Counting multiple long (9+) n-grams in corpora: request for approaches

List overview All Threads
Download

newer

older

CFP: New Directions in Analyzing...

Second Call for Participation:...

beauchampd＠uni.coventry.ac.uk

23 Jun 2023 23 Jun '23

4:39 p.m.

Hi all, I'm doing analysis on a corpus on tweets from institutions. Regarding analysis of n-grams, it is quite unusual in that there are many repeated exact tweets, or very similar tweets, leading to long super strings of often 9 or 10 or more words together. Naturally this makes accurate counting and classifying difficult due to the overlapping substrings. Does anyone know of any approaches or software which can count and classify n-grams in such circumstances? I am aware of approaches outlined by Buerki (2017) and O'Donnell (2011), but these do not seem practical due to the excessive length of the n-grams in the corpus. Does anyone know of any accessible methods or packages?

Any input much appreciated.

Show replies by date

Darren Cook

23 Jun 23 Jun

4:55 p.m.

...

many repeated exact tweets, or very similar tweets, leading to long super strings of often 9 or 10 or more words together.

One approach that came to mind was https://arxiv.org/abs/2112.11446 where they remove duplicate documents if the 13-gram jaccard similarity is over 0.8. (13-grams exclude spaces and punc.)

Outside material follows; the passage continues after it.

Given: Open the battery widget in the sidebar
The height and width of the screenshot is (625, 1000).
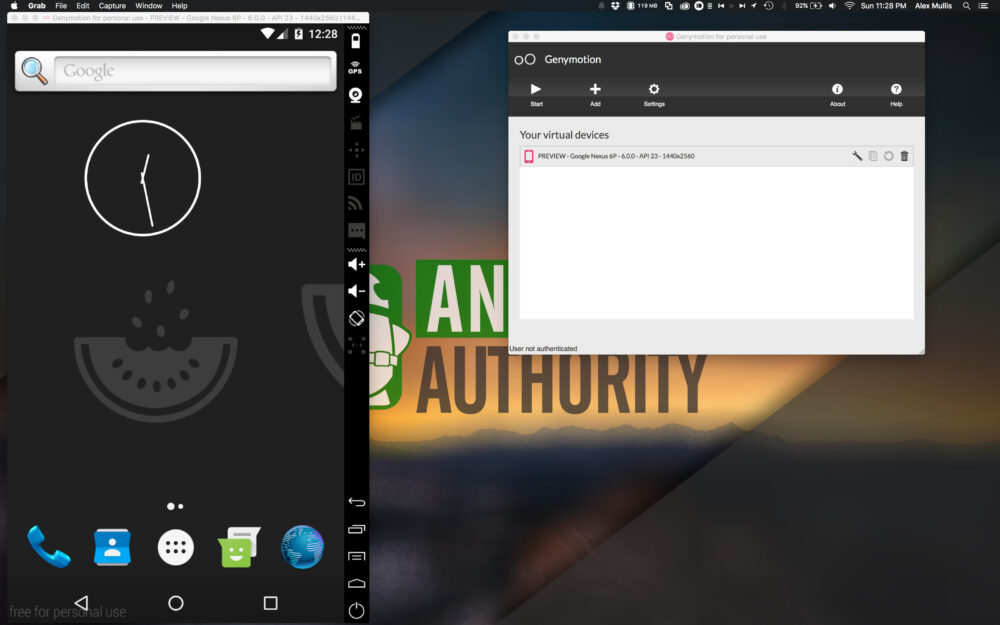Looking at the screenshot, I should click(x=356, y=40).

For tweets, if you are interested in up to 10-grams, you could find the 11-grams, and throw away tweets that have an identical 11-gram?

If data set size is the problem for discovering and removing duplicate tweets, look into bloom filters.

For a ready-made package, https://docs.dedupe.io/en/latest/ was the one that came up a lot in my search just now. (I don't know how it scales, though.)

HTH, Darren

Mark Davies

26 Jun 26 Jun

3:28 a.m.

...

...
For tweets, if you are interested in up to 10-grams, you could find the

11-grams, and throw away tweets that have an identical 11-gram?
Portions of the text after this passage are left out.